Лестница, прислоненная к крыше, сотряслась, когда мальчик стал по ней подниматься. Голова Сэнди появилась над краем крыши, и ветер взъерошил ему волосы.

– Что вы делаете там наверху? – спросил он.

– Крышу чиню, – ответил Тревис приглушенным повязками голосом.

– Мама сказала, вы работаете по ночам.

– В основном да. Но крышу ночью не могу починить.

– Что у вас с лицом, раз вы носите эти штуки?

– Осторожней на лестнице, – сказал Тревис.

Сэнди ухмыльнулся и оторвал руки от лестницы.

– Не дури.

– Боитесь высоты? – спросил мальчик.

– Не то чтобы сильно любил, – отозвался Тревис.

– А я не боюсь, – похвастался мальчик. Затем взобрался на крышу и устроился рядом с Тревисом. Сэнди указал на крылатого коня над офисом с кафе. – Вам бы коня тоже поправить. У него нога сломалась.

– Мой старик говорил, что для коня со сломанной ногой есть только одно лекарство.

– Да, и какое?

Тревис не ответил.

– А-а, я понял, что вы имеете в виду. Так почему вы не можете работать днем?

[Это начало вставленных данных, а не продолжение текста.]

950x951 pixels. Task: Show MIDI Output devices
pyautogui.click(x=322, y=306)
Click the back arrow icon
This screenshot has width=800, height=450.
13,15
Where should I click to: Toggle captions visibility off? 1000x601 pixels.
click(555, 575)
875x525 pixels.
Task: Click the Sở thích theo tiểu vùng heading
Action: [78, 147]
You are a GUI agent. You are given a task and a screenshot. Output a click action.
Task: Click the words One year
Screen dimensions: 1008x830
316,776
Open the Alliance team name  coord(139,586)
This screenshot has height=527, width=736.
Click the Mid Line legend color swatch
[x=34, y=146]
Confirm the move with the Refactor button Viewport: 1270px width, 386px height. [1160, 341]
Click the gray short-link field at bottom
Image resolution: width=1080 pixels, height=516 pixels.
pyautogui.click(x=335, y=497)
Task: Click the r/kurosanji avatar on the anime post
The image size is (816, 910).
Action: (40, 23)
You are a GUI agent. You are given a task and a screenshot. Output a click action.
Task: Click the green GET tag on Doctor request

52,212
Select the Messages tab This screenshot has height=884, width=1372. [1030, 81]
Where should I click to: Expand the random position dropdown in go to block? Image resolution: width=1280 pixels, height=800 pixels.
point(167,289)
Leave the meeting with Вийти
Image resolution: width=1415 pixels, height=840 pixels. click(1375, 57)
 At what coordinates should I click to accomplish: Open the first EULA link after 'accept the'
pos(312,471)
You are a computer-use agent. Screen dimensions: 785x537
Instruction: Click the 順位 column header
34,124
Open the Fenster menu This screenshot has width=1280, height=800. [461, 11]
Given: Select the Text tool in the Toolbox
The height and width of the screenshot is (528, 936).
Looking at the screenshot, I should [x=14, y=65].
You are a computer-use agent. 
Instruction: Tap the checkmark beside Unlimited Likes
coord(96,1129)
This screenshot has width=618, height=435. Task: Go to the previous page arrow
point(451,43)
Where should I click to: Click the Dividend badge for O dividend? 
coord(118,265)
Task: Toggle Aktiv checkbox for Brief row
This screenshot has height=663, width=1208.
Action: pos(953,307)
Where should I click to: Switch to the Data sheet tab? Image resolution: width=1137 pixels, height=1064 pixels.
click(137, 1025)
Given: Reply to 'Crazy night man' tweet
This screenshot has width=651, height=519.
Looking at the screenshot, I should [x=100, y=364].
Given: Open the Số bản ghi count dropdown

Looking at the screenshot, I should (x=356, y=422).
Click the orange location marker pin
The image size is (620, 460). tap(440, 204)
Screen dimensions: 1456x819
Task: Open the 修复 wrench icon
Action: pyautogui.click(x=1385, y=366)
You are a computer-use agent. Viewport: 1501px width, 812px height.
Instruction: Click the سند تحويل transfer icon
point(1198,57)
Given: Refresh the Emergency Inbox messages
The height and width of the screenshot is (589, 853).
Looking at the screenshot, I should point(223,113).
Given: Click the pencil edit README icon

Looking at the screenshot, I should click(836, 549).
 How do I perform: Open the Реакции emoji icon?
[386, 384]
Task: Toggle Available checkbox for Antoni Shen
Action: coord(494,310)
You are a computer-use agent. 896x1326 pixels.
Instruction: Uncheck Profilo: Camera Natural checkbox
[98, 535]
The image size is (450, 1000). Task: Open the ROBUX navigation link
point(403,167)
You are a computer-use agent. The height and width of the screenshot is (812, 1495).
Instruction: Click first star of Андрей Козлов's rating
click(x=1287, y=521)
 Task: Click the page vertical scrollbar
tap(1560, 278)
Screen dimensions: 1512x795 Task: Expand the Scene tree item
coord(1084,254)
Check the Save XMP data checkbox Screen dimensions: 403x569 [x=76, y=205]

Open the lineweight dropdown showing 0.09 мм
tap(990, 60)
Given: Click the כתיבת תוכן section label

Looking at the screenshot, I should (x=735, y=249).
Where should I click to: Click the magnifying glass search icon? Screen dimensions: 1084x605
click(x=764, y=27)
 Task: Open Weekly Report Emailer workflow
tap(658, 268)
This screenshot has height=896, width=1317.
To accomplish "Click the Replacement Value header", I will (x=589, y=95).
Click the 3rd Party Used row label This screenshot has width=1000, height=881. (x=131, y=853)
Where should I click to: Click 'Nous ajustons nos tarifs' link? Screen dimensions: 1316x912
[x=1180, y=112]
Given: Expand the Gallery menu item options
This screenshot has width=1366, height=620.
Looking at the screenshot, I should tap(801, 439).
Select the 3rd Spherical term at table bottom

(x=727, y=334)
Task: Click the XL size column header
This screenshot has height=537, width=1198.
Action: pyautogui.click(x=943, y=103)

Мама говорит, это потому, что у вас аллергия.

– И на что у меня аллергия? – спросил Тревис.

Сэнди пожал плечами.

– Тебе, наверное, кажется смешным, что я похож на мумию.

Мальчик только посмотрел на Тревиса со своего места в длинной тени крылатого коня, и Тревис отвернулся, ничуть не смутившись его пристального взгляда.

– Вижу, у тебя со штанами проблемка, – заметил Тревис.

Мальчик подцепил пальцем шлевку.

– Я не хочу об этом говорить, – сказал он.

Они немного посидели в молчании. Сэнди ссутулился, глядя на горы, пока ветер трепал его волосы. Тревис следил за ним краешком глаза. В позе мальчика, в его отстраненном выражении лица он видел себя в детстве, когда мать усаживала его перед окном, выходившим на бескрайний простор залитого солнцем мира. Каким маленьким он тогда себя чувствовал, каким одиноким…

Тревис протянул молоток и гвоздь.

– Знаешь, как это делается?

Мальчик взял молоток в одну руку, гвоздь во вторую.

– Думаю, это не сложно, – сказал он.

– Вот так поставь, – сказал Тревис. Сэнди послушался. – Потом забиваешь. Сначала аккуратно. Потом бей хорошенько, один раз. Резко и крепко. Видишь?